4. The triboelectric-electromagnetic-piezoelectric hybrid self-powered wind vibration identification and suppression system according to claim 1, characterized in that, The electromagnetic power generation unit includes a fixed part and a movable part. A magnet is provided on the fixed part, and a coil is provided on the movable part. The movable part reciprocates relative to the fixed part under vibration excitation, causing the coil to cut magnetic field lines to generate electrical energy.
5. The triboelectric-electromagnetic-piezoelectric hybrid self-powered wind vibration identification and suppression system according to claim 1, characterized in that, The triboelectric power generation unit is a vertical contact-separation triboelectric nanogenerator, comprising multiple alternating electrode layers and triboelectric material layers, used to generate electrical energy through contact-separation motion between layers under vibration excitation.
6. The triboelectric-electromagnetic-piezoelectric hybrid self-powered wind vibration identification and suppression system according to claim 1, characterized in that, The vibration state recognition module includes a microcontroller, which is equipped with a pre-trained convolutional neural network model for feature extraction and pattern recognition of the voltage signal output by the triboelectric power generation unit, so as to output the classification result of the vibration state.
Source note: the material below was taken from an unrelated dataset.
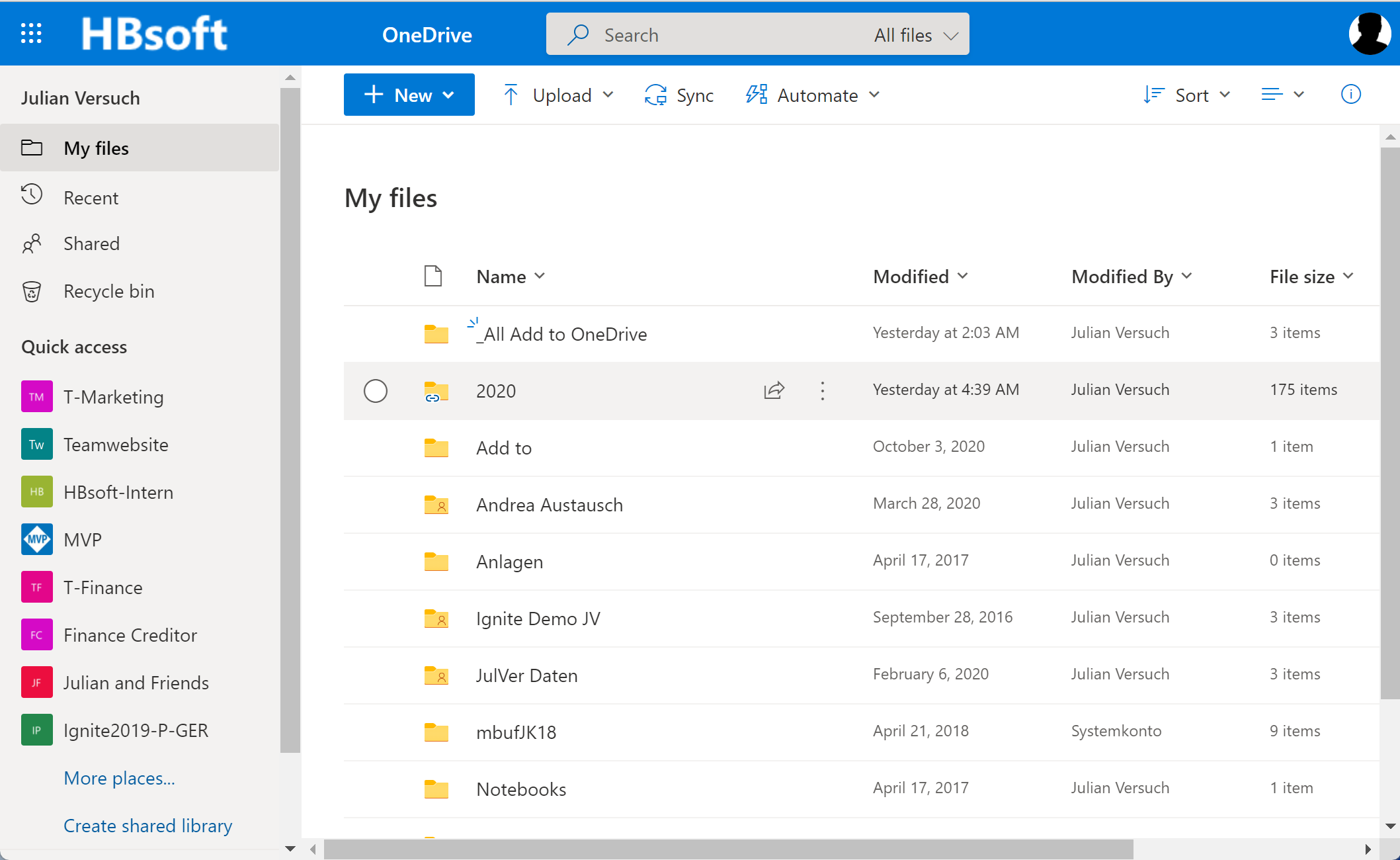
Task: Click Create shared library link
Action: pyautogui.click(x=147, y=826)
7. The triboelectric-electromagnetic-piezoelectric hybrid self-powered wind vibration identification and suppression system according to claim 6, characterized in that, The vibration state identification module also includes a signal processing unit connected between the triboelectric generator and the microcontroller, which is used to filter and adjust the amplitude of the voltage signal; the microcontroller is also used to execute a preset graded early warning strategy based on the classification result of the vibration state.
8. The triboelectric-electromagnetic-piezoelectric hybrid self-powered wind vibration identification and suppression system according to claim 1, characterized in that, The energy management circuit includes rectifier circuits corresponding to the output terminals of the electromagnetic power generation unit, the triboelectric power generation unit, and the piezoelectric power generation unit, respectively, as well as a common energy storage element and voltage conversion circuit; wherein, the rectifier circuit corresponding to the triboelectric power generation unit is a full-bridge rectifier circuit, and its output terminal is connected in series with a thyristor and a diode to stabilize the trigger voltage.
9. The triboelectric-electromagnetic-piezoelectric hybrid self-powered wind vibration identification and suppression system according to claim 1, characterized in that, The electromagnetic power generation unit, the triboelectric power generation unit, and the piezoelectric power generation unit are stacked sequentially from top to bottom within the encapsulation housing.
10. The triboelectric-electromagnetic-piezoelectric hybrid self-powered wind vibration identification and suppression system according to claim 6, characterized in that, The system also includes a wireless communication module connected to the microcontroller, used to send vibration status identification results and early warning information to an external monitoring platform.